_AIM_: Reproduce, word for word, the rows below that begin at the line containing "Where should I" and end with the line containing "click(349, 83)". Leave the pictures out of your copy.

┌─ DATA ROWS

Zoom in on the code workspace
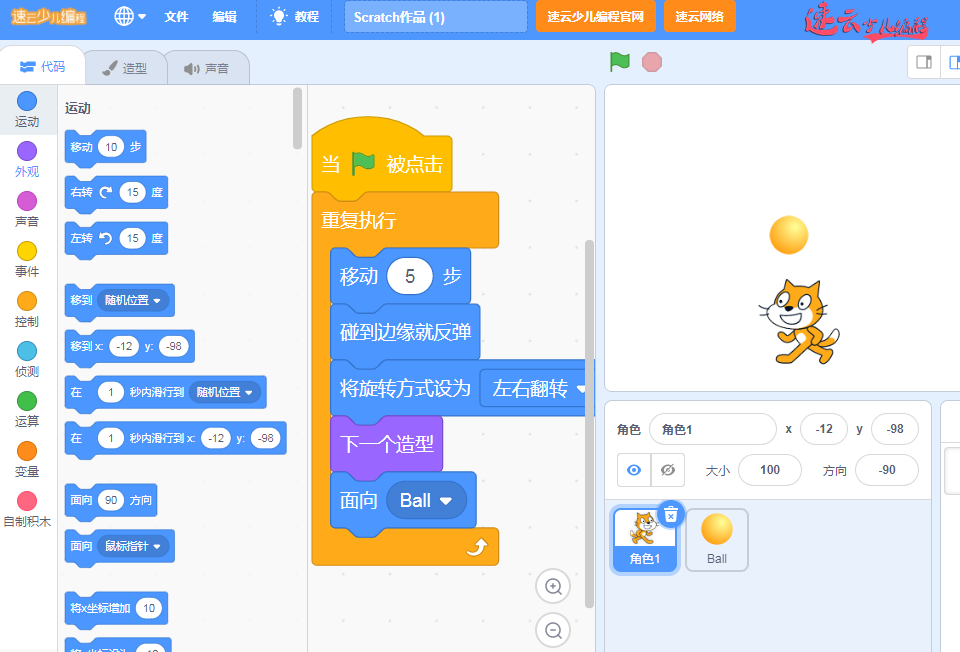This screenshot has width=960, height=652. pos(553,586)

└─
┌─ DATA ROWS

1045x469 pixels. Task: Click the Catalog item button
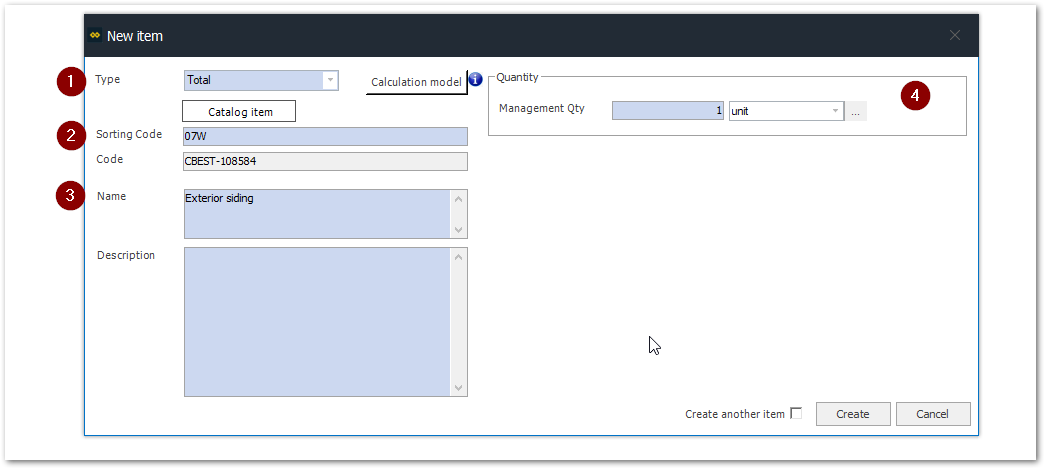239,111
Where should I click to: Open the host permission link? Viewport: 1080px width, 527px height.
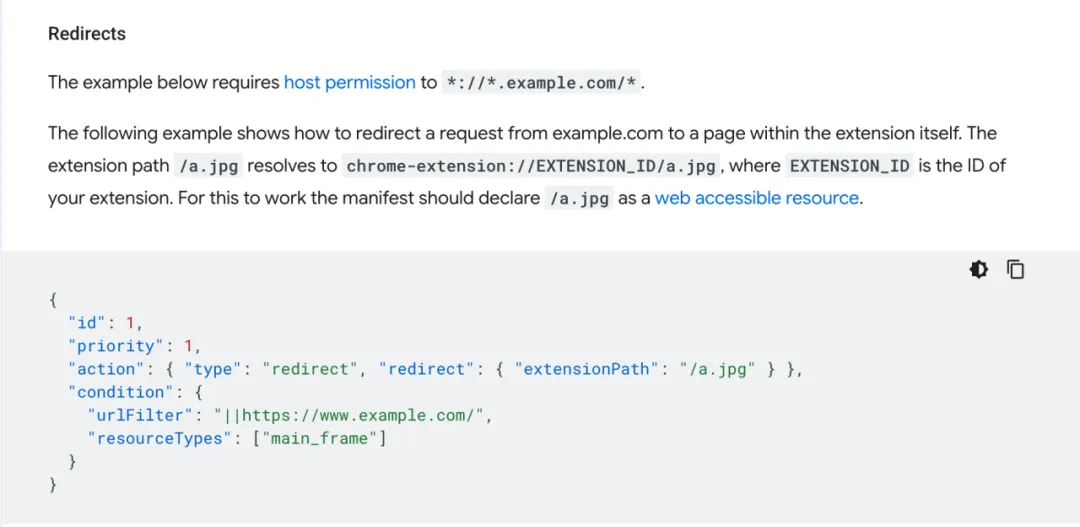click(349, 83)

└─

_EXERCISE OUTPUT_:
Where should I click to: Open the host permission link? Viewport: 1080px width, 527px height.
click(349, 83)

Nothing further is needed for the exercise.